Oil has suffered from weak global demand because of a structural demand shifts away from high polluters and gloomy prospects from high consumers like China, which is entering a phase of low oil intensity growth with its deindustrialization.
The price decline – allowed to continue by OPEC, a cartel whose supposed goal is price stability – is hidden predatory pricing (or a price war) so may be temporary if it manages to bankrupt smaller shale competitors before its own members go bust.
Most of their costs are sunk in initial investment so they could survive with low prices until their current refinery output declines shortly.
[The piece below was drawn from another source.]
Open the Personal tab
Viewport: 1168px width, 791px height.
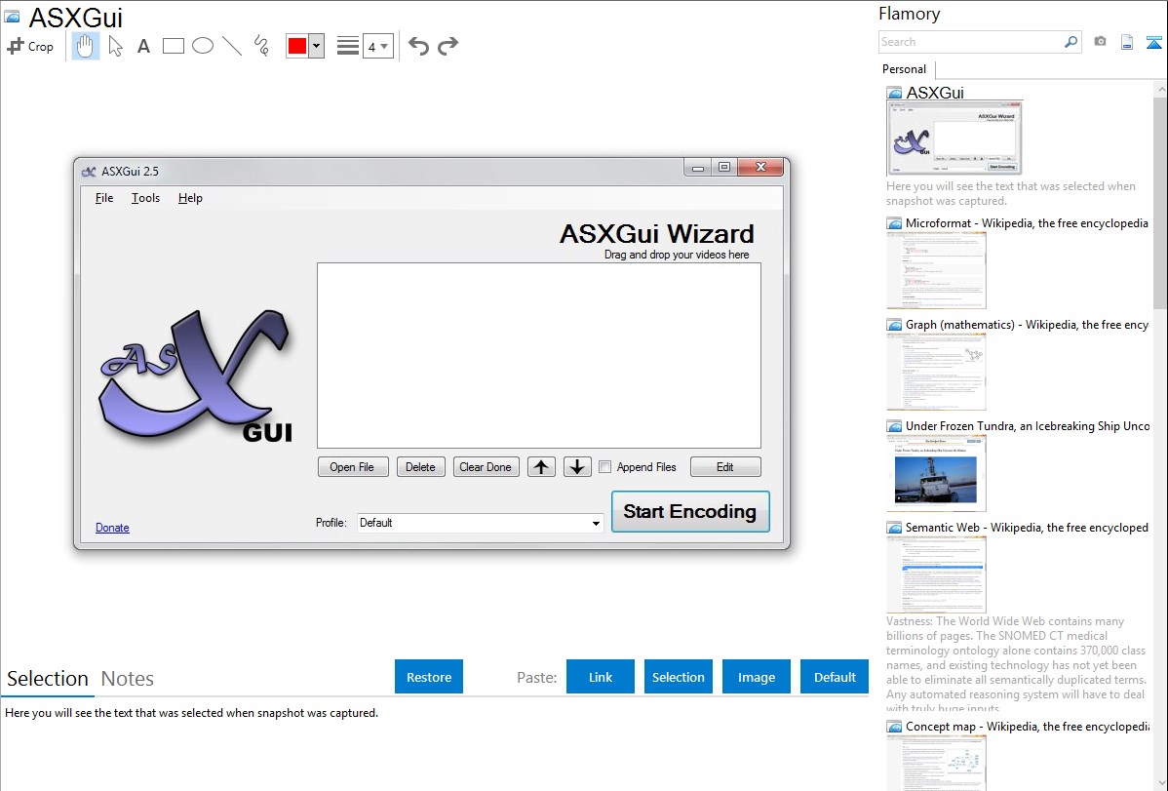click(905, 69)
Shale firms tend to be overstretched in debt so could go bust quickly if investment dries up because of low prices and thus returns.
American shale competitors – a risk-hungry mix of oil engineers, entrepreneurs and investors – are still making big gains in efficiency with a relatively new business model facing tough competitive pressure. Even if they crash now, much like Silicon Valley startups taking on an established tycoon, shale firms are likely to pose a substantial long-term threat to OPEC.
OPEC previously rationed output of oil during the 2008 financial crisis to maintain a high oil price needed to avoid national debt for those – like Venezuela, Iran and Russia – that depend on state oil behemoth’s revenues. Not doing the same now would force these states to find new revenue or add to their debt.
Although OPEC is adding artificial barriers to entry like low prices on top of the natural barriers to entry such as the challenge of competing with experienced state giants, innovative shale firms’ competition bring the benefit of lower energy costs.
The fall in oil prices boosts the profits of energy intensive sectors, but hurts energy producers. More importantly, it shifts roughly two per cent of annual world output from producers to consumers, who are likely to spend the increase in real, disposable income, boosting aggregate demand.
However, this price fall also could reduce worryingly low inflation and turn it into deflation. It increases real interest rates so could intensify the savings glut. This should encourage more monetary easing to combat the threat to feeble aggregate demand. Deflation is not a worry if caused by shale firms’ cost reductions, but is bad if caused by very low global demand.
Nations dependent on energy imports or battling inflation would benefit and most should take the opportunity to cut costly fuel subsidies and intensify carbon pricing, helping balance their budget.
The fall in oil prices would benefit the global economy by transferring cash from inefficient state petroleum producers to dynamic shale competitors and consumers eager to spend. The shale boom’s creative destruction should lead to technical efficiency and more stable oil prices, by curbing the power of OPEC.